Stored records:
______________________________

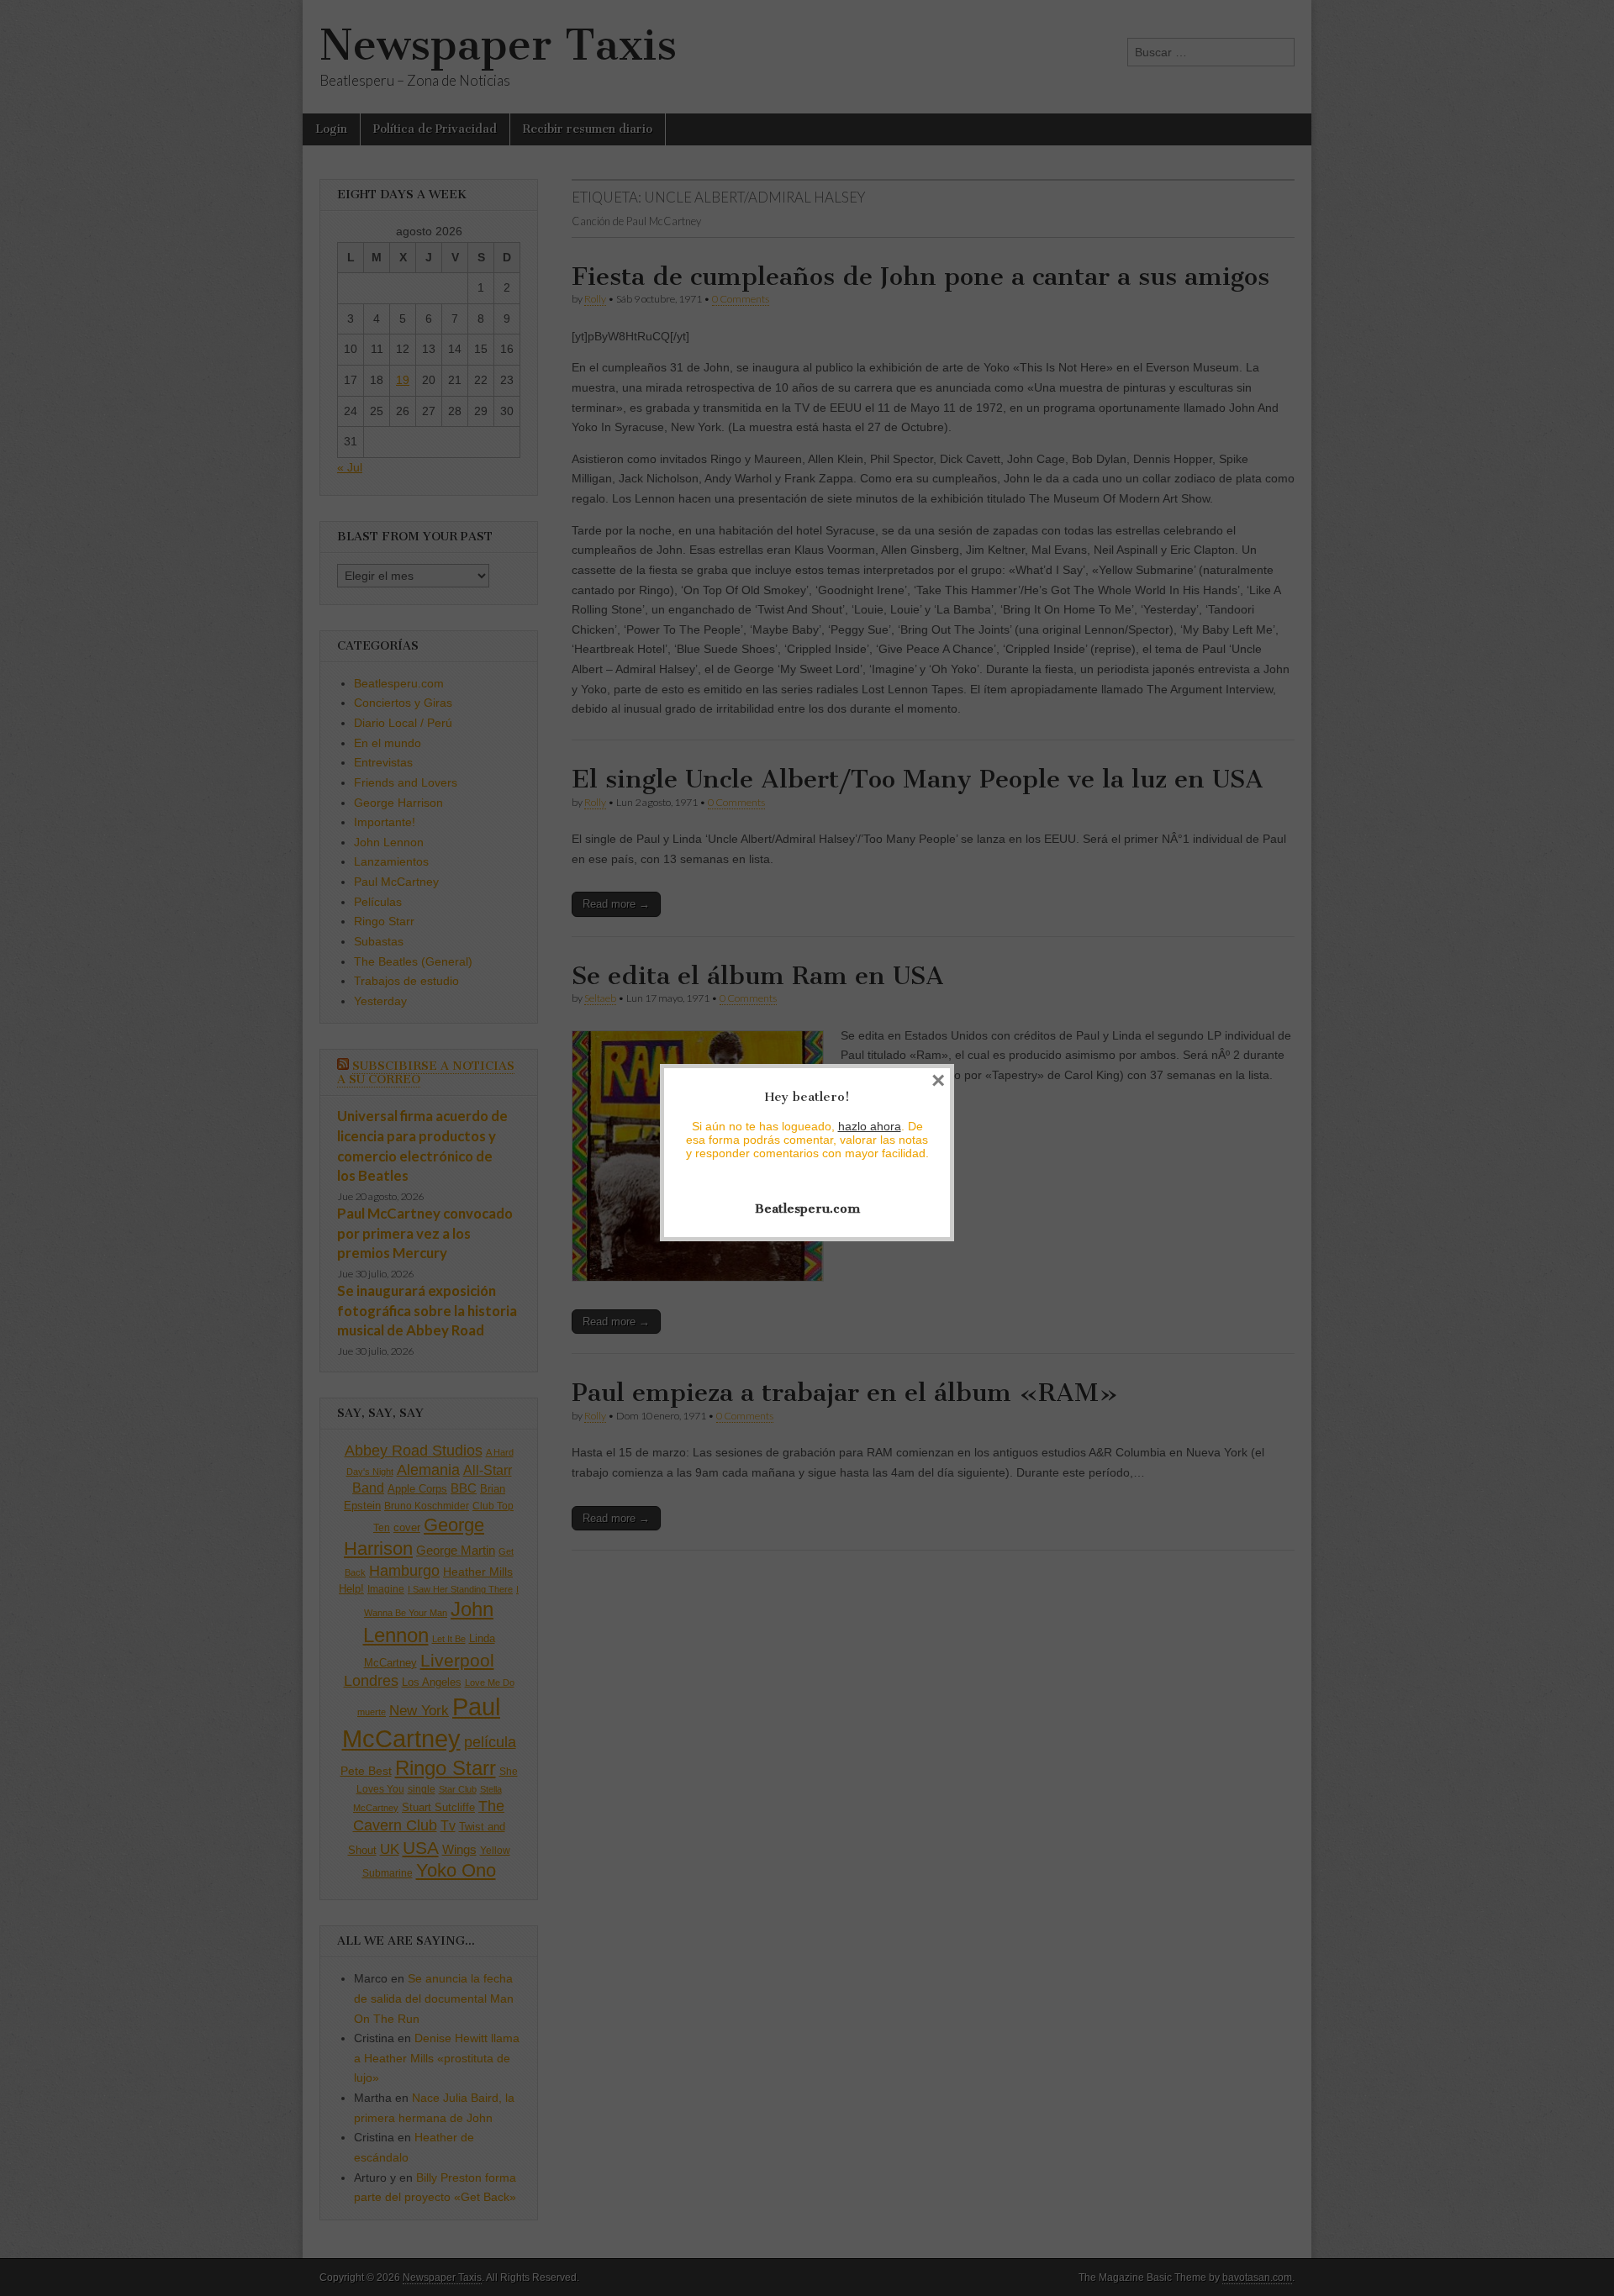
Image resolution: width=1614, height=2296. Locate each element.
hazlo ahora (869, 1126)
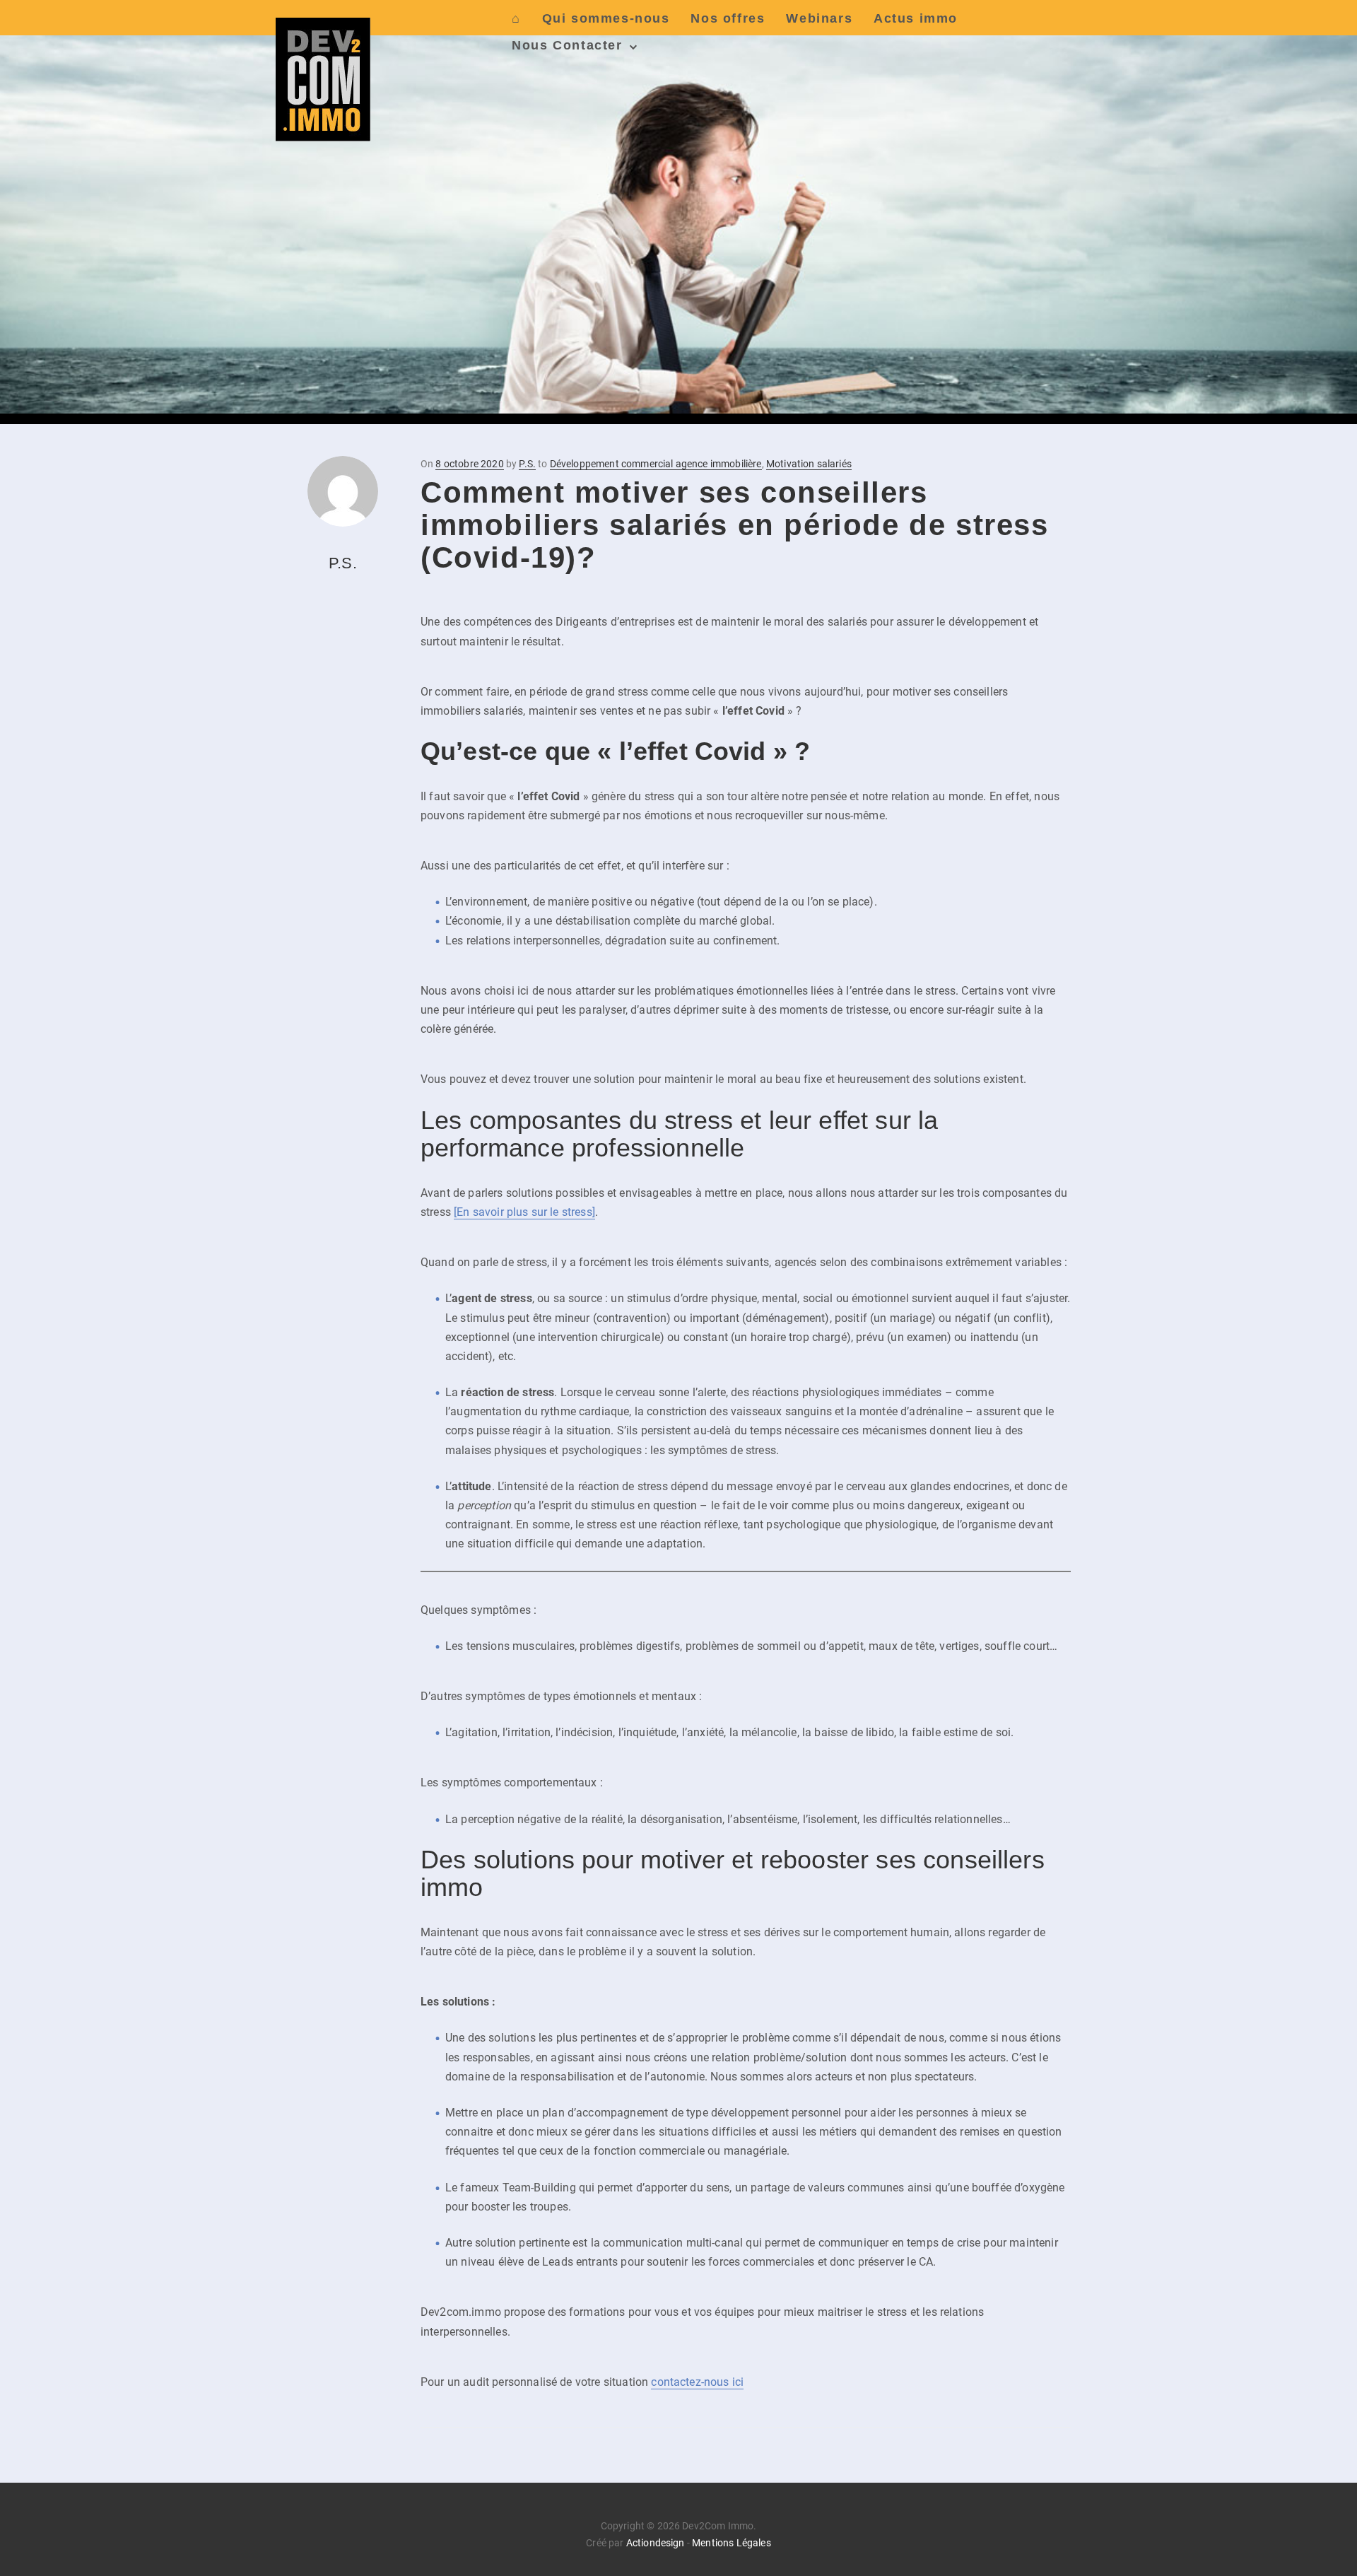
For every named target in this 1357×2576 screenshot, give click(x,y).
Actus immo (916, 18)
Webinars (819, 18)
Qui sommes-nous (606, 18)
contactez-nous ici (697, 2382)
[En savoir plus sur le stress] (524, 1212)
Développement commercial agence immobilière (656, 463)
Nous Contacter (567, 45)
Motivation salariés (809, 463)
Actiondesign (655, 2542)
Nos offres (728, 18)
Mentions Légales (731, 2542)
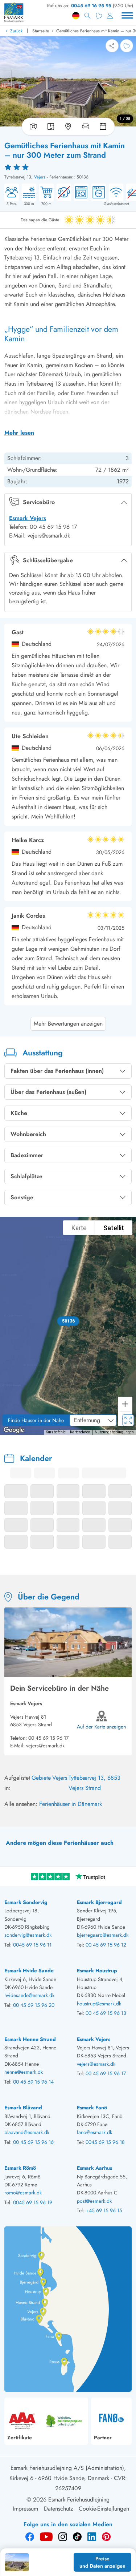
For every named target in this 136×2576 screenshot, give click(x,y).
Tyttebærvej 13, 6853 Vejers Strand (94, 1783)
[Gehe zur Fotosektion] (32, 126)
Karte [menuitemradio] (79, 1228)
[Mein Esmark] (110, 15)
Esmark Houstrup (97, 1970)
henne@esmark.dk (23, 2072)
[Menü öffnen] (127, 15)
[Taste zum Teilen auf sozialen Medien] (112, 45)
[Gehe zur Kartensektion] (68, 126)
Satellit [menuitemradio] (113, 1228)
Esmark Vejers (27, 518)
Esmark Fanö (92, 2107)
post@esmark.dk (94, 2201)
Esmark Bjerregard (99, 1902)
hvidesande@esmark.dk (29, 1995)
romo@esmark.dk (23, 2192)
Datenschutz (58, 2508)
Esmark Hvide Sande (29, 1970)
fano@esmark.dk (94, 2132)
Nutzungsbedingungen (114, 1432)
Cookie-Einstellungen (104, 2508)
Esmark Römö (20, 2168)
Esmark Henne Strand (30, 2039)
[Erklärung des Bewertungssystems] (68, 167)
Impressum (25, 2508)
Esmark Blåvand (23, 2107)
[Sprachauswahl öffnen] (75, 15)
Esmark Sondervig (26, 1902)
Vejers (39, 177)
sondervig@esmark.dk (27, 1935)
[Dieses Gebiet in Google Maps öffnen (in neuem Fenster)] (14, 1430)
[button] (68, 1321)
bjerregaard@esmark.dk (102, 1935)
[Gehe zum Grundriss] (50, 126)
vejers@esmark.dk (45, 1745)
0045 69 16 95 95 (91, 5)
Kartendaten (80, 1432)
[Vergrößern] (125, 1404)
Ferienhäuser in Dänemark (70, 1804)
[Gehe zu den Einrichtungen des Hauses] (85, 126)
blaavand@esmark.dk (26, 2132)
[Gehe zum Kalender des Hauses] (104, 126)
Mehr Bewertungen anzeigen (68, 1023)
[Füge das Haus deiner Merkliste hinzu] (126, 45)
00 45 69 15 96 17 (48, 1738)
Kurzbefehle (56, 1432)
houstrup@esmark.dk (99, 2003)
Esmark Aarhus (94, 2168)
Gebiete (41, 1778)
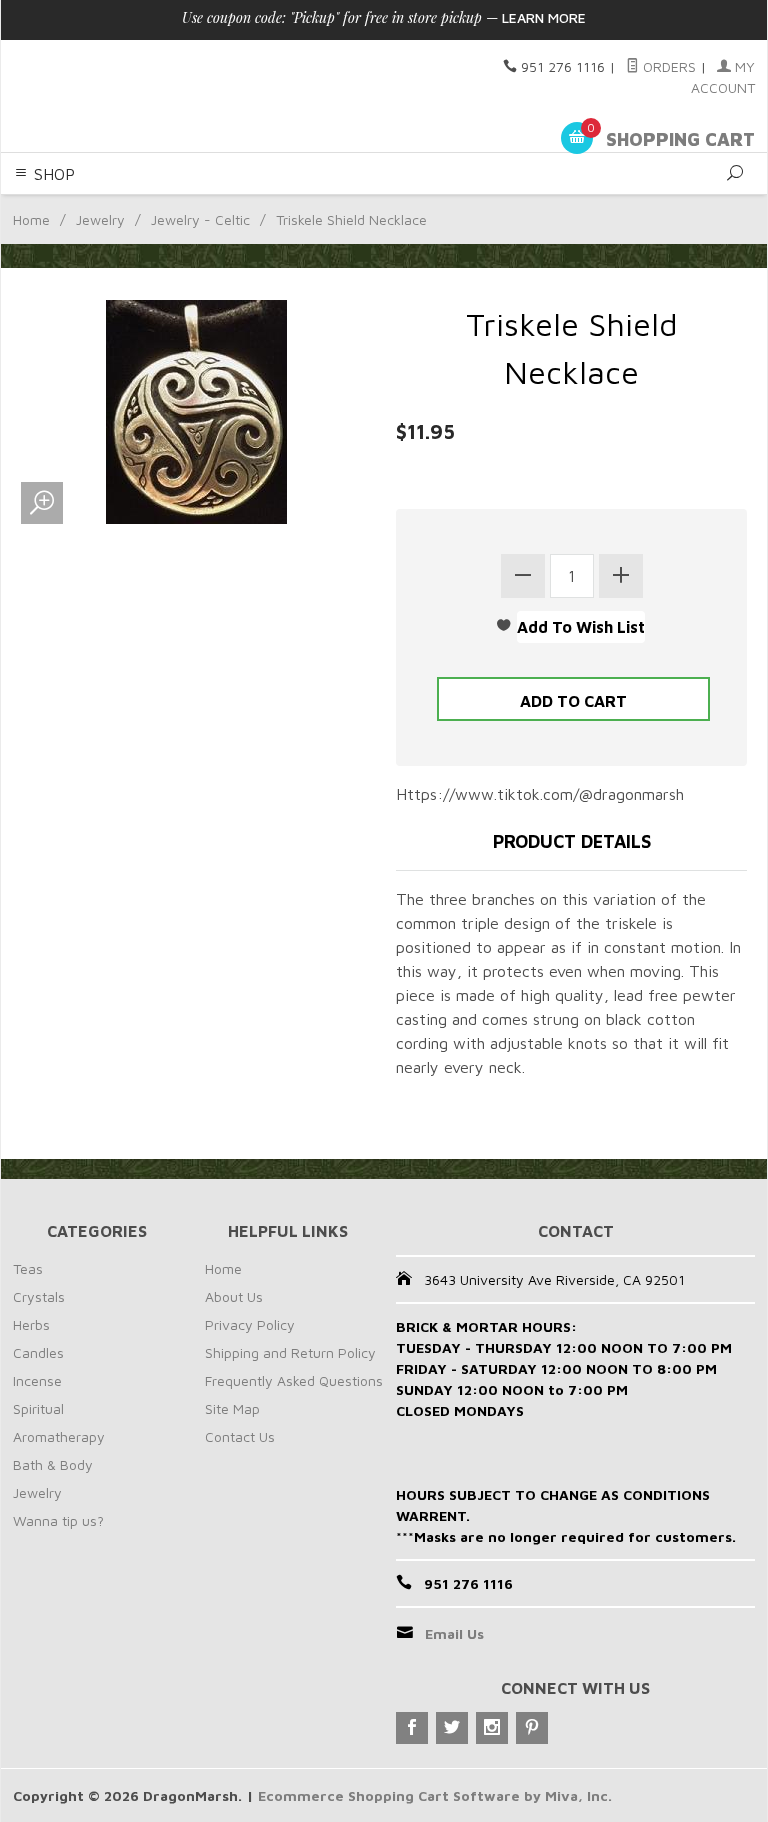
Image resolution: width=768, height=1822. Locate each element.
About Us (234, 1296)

______________________________

Description of the task:
Exact repetition is the task: every line from the start of the data to the line with "[En savoir plus sur le stress] (524, 1212)", inclusive, and none after it, pictures omitted.

Task solution:
Image resolution: width=1614, height=2296. Locate each element.
hazlo ahora (869, 1126)
For every named target in this 1357×2576 screenshot, give click(x,y).
Actus immo (916, 18)
Webinars (819, 18)
Qui sommes-nous (606, 18)
contactez-nous ici (697, 2382)
[En savoir plus sur le stress] (524, 1212)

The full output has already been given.